E poichè in politica non esistono vuoti di potere ecco che dalle quinte spunta il nuovo pretendente, Matteo Salvini, l’ultimo arrivato che si è preso la scena. Tutto lascia supporre che tra Di Maio da una parte e i magistrati dall’altra, con un Bossi non troppo soddisfatto di avergli ceduto il posto, lo spettacolo non durerà a lungo. Il povero Matteo ha alzato troppo la posta, tra comunismo padano e sovranismo rischia sempre più di perdere il filo del discorso politico, insidiato da una Giorgia Meloni ormai tutta protesa fuori della Garbatella, il popolare quartiere romano che un tempo costituiva tutto il suo feudo.

La morte di Bettino Craxi fuori dalla patria è stato il segno più evidente di un rigetto che una parte dell’opinione pubblica – ingannata dal circuito mediatico-giudiziario e dalla propaganda populista della televisione commerciale e dei pifferai del servizio pubblico RAI – ha nutrito verso il partito socialista che in Parlamento e al Governo ha saputo garantire, malgrado la tragedia del terrorismo, pace sociale e sviluppo economico, frenando, nello stesso tempo, le tentazioni assolutiste del partito di maggioranza relativa e la vocazione egemonica del partito comunista.

Non tutti i socialisti lo compresero fino in fondo: abbandonarono Craxi e la sua linea politica per il timore dei nuovi equilibri politici e istituzionali. Craxi restò solo: la responsabilità politica non va ricercata solo negli altri partiti, nei giudici di mani pulite e nei giornali legati alla grande industria che li sostennero. Alla fine pagarono coloro che si erano più esposti: ricordiamo i 34 suicidi che accompagnarono la fanfara di “mani pulite”.

Cogliamo l’occasione della commemorazione della morte di Bettino Craxi per aprire una fase nuova: dopo il tempo della abiura lasciamo il passo ad una riflessione più serena, alziamo lo sguardo oltre i confini del presente, ricostruiamo la memoria di un popolo umiliato e offeso dalla dittatura fascista, capace di conquistarsi un rinnovato prestigio e di realizzare nel giro di pochi anni, sulle macerie della guerra nazista, un vero miracolo economico.

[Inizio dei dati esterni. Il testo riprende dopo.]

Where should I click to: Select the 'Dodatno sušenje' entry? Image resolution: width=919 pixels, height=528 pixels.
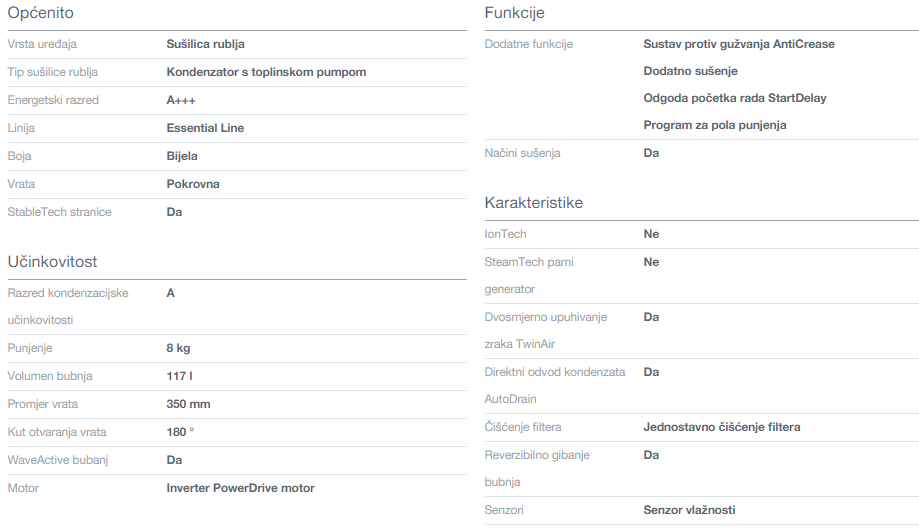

Il ritrovarsi ad Hammamet il 19 gennaio 2020 può essere l’occasione per l’inizio di un esame di coscienza collettivo. Noi di Moondo ci saremo, consapevoli che l’epilogo è tutto da scrivere: uno di noi ha iniziato a farlo scrivendo un libro documentato che sarà in libreria dalla metà del prossimo mese in cui si tenta una riflessione su quanto accaduto 30 anni fa (Mario Pacelli, Ad Hammamet, edizioni Graphofeel, 2020) augurandoci che qualcuno non rovini tutto mettendo in scena una passerella per pentiti con il cappio o con le monetine.